Power Mech Projects Ltd Q3 FY26: ₹1,420 Cr Revenue, ₹100 Cr PAT, 29.73 EPS — Mining Order Book of ₹53,994 Cr Turns EPC Veteran Into Coal Contractor King?
1. At a Glance – Boilers, Bypasses & Billion-Rupee Bets
₹6,617 crore market cap. ₹2,097 stock price. 19.5 P/E. ROCE at 22.9%. ROE at 16.3%. Debt-to-equity at 0.42. And Q3 FY26 revenue at ₹1,420 crore with ₹100 crore PAT.
That’s Power Mech Projects Ltd quietly stacking contracts while the market sulks with a -13% three-month return and -33% six-month return.
But here’s the spicy part: order book of ₹53,994 crore as of FY25. And 73% of it now comes from mining.
Wait… this was supposed to be a power EPC company, right?
From boilers and turbines to coal overburden removal contracts worth ₹30,383 crore from SAIL and ₹9,294 crore from Coal India — this company didn’t pivot. It executed a genre shift.
So the real question is:
Is this a steady EPC compounder temporarily ignored by the market… Or a leveraged contractor betting its future on long-duration mining cash flows?
Let’s open the audit file.
2. Introduction – From Turbines to Tenders
Power Mech was incorporated in 1999. It started doing erection, testing and commissioning of boilers, turbines, generators — the heavy engineering backbone of thermal power.
The kind of projects where margins are thin, execution risk is high, and one delayed payment can mess up working capital for months.
Over time, the company expanded into:
Civil works
Operation & maintenance
Electrical works
Mining development operations (MDO)
That last one changed everything.
The company now has long-term mining contracts:
Coal India: ₹9,294 crore over 25 years
SAIL: ₹30,383 crore over 28 years
When you sign contracts that outlive most political tenures, you’re not thinking quarterly — you’re thinking generational.
But here’s the twist:
Order inflow dropped to ₹6,437 crore in FY25 vs ₹39,197 crore in FY24.
So was FY24 a freak year? Or is FY25 the new normal?
And can this company manage both EPC volatility and mining capital intensity without stretching its balance sheet?
Let’s decode.
3. Business Model – WTF Do They Even Do?
Imagine a giant power plant under construction.
Who builds the foundation? Who erects the boiler? Who installs turbines? Who runs the plant after commissioning?
Power Mech says: “Yes.”
1) Civil Works – 46% of FY25 Revenue
Foundations, chimneys, cooling towers, green buildings, coal handling plants.
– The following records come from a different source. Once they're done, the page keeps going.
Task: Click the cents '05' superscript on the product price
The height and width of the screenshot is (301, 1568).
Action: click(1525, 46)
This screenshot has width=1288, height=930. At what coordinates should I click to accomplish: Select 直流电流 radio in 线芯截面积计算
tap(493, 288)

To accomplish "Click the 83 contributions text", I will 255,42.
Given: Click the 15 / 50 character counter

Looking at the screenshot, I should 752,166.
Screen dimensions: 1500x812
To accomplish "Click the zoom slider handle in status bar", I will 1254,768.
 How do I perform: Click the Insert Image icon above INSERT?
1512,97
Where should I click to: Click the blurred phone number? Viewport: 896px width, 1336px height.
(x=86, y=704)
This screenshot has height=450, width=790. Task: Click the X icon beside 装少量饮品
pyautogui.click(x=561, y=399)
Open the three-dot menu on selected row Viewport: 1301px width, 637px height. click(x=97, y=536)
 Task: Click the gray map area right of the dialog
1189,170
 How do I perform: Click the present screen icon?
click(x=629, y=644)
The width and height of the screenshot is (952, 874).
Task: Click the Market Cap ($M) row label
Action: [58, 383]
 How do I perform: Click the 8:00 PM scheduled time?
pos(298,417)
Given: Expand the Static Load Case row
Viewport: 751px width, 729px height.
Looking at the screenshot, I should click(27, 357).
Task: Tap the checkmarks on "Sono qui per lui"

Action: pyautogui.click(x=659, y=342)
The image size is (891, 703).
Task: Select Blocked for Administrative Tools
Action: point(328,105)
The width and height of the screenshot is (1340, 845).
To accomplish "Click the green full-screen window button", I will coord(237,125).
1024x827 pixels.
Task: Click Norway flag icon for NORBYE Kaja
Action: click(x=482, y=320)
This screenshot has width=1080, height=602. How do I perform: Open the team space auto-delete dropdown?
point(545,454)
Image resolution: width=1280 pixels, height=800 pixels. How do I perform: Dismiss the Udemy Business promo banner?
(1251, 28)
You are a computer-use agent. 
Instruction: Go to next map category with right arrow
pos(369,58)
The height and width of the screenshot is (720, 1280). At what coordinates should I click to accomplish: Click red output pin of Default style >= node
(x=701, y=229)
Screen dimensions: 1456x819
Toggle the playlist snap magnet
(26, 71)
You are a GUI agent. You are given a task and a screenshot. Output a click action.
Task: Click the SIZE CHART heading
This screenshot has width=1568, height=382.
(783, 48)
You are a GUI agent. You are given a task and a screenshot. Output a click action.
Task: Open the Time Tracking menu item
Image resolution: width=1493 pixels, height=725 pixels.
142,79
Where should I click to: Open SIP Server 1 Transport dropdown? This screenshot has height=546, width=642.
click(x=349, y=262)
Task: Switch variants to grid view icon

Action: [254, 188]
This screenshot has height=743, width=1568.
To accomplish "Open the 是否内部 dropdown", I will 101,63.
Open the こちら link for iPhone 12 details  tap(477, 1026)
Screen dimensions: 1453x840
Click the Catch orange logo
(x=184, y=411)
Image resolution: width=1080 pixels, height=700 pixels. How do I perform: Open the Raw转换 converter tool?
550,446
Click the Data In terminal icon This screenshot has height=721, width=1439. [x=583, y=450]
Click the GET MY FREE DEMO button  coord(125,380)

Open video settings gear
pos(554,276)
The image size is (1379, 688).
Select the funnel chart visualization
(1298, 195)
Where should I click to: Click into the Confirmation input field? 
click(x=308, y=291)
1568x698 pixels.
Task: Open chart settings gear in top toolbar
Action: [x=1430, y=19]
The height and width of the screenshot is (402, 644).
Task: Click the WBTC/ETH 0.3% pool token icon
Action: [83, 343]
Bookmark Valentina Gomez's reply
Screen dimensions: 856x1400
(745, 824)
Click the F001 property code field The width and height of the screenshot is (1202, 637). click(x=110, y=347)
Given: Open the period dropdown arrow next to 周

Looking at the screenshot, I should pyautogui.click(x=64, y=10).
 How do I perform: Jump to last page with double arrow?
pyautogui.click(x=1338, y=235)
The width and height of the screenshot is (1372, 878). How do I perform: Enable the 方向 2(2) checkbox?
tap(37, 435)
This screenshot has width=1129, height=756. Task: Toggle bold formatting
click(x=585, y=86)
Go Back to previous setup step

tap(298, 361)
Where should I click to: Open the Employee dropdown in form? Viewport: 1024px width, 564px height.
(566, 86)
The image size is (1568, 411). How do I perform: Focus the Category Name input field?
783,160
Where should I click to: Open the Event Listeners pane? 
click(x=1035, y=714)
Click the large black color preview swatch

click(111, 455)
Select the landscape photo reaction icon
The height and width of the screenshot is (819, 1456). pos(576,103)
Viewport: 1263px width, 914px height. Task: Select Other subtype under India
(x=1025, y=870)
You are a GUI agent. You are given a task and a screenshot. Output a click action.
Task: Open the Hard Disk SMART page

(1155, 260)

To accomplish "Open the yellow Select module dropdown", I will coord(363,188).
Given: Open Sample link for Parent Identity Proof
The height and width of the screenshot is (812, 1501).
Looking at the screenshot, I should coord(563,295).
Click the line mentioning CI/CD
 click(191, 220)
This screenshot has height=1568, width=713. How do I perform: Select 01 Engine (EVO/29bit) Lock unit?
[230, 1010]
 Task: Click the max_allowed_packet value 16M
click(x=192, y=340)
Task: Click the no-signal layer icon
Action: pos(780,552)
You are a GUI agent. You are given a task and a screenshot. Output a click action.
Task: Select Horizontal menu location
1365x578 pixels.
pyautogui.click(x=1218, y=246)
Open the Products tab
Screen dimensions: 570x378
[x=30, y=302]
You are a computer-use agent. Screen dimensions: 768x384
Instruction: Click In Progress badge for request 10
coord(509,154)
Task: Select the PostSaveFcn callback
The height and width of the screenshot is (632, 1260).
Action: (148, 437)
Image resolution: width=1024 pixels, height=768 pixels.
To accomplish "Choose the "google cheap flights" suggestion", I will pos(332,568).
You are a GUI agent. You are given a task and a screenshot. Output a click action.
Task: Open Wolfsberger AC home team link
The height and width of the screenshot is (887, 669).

Plus railways, metro, roads, water projects.
Basically, if it involves cement, steel, and sweat — they bid for it.
2) O&M – 33%
Operation and maintenance of power plants globally — Saudi Arabia, Oman, Kuwait, Bangladesh, Nepal, Nigeria.
This is annuity-style revenue.
Stable. Predictable. Slightly less dramatic.
3) Erection Works – 17%
Boilers, turbines, nuclear, refinery, oil & gas.
Classic EPC execution game.
4) MDO – 2% Revenue but 73% of Order Book
This is the plot twist.
They now develop mine infrastructure, remove overburden, extract coking coal.
Mining isn’t just engineering. It’s:
Equipment heavy
Working capital heavy
Long duration
Politically sensitive
But it also means visibility.
So ask yourself:
Would you prefer volatile EPC orders… Or 25-year coal contracts?